[[ Information supplied, beginning ]]

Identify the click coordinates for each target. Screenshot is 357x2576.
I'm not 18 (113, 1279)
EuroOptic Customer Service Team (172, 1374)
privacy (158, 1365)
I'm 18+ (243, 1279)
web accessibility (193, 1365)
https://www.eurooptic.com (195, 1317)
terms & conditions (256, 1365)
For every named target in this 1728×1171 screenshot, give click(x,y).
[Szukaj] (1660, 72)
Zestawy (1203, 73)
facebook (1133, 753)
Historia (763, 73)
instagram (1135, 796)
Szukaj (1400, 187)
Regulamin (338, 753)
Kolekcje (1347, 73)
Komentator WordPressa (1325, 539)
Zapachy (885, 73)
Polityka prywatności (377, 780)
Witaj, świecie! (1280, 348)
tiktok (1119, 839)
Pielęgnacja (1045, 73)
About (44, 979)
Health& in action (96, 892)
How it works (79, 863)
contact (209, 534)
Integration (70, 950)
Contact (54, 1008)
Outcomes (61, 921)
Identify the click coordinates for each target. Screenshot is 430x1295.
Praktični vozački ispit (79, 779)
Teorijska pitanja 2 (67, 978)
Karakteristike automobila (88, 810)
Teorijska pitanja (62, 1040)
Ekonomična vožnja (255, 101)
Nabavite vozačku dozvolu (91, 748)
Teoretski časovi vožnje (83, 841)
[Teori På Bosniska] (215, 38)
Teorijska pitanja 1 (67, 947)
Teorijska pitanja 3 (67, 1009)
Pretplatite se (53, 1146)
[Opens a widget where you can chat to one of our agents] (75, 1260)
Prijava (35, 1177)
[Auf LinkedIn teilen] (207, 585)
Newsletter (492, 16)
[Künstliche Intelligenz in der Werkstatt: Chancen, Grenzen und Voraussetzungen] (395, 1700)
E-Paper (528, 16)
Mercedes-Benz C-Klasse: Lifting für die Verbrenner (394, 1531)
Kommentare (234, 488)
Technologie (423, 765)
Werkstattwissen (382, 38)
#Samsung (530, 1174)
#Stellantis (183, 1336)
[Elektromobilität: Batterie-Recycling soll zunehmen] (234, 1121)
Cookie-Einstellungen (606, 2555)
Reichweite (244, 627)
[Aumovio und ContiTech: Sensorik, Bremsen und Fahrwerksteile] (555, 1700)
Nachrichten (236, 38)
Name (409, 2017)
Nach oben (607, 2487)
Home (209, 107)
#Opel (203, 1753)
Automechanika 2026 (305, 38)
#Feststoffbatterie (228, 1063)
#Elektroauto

[[ Information supplied, end ]]

■ Exercise objective ■
If a line in the listing holds the word "Teorijska", copy it out.

■ Result ■
Teorijska pitanja 2 (67, 978)
Teorijska pitanja (62, 1040)
Teorijska pitanja 1 (67, 947)
Teorijska pitanja 3 (67, 1009)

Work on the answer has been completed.